WORK REQUEST
Of all the entries below, retype only the lines from the one with "Task: Open the Nano banana pro mode selector" through the one with "Image resolution: width=591", exactly as they appear.

DATA FOR PROCESSING

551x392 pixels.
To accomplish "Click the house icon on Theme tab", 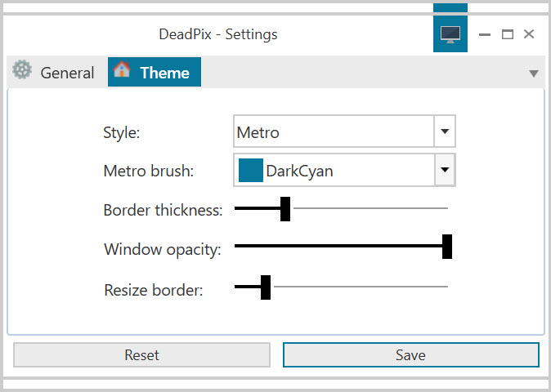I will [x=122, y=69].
--
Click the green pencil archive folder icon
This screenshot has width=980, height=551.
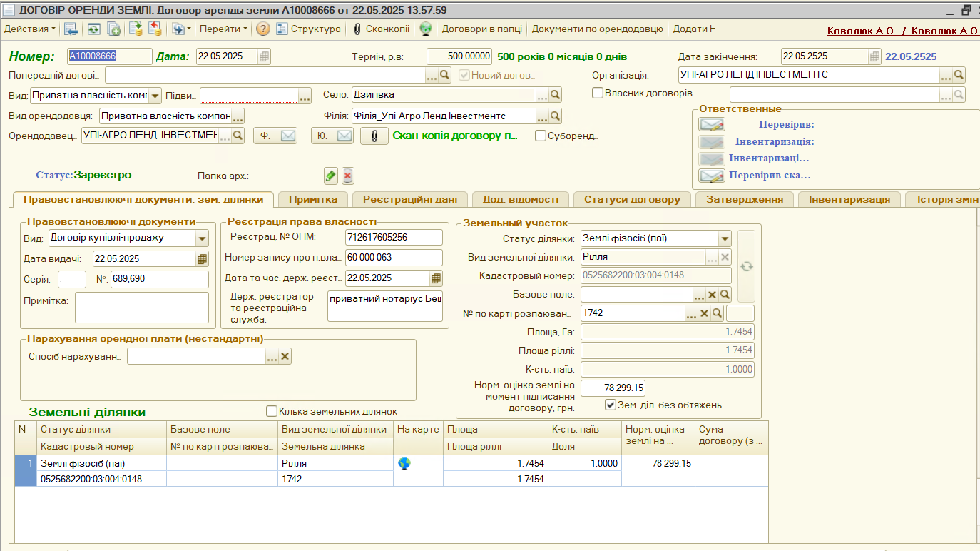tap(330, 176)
* * *
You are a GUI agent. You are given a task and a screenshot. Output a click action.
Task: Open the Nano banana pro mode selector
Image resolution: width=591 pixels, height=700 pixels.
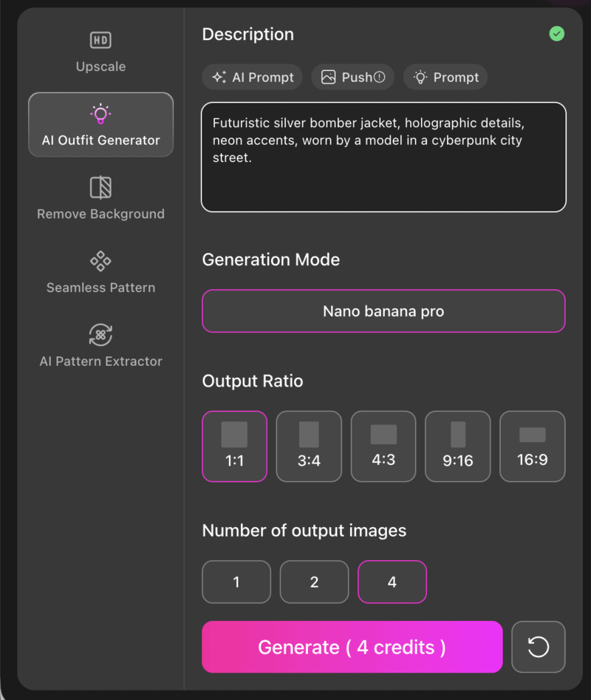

SOLUTION TO THIS TASK
Task: Open the Nano banana pro mode selector
Image resolution: width=591 pixels, height=700 pixels.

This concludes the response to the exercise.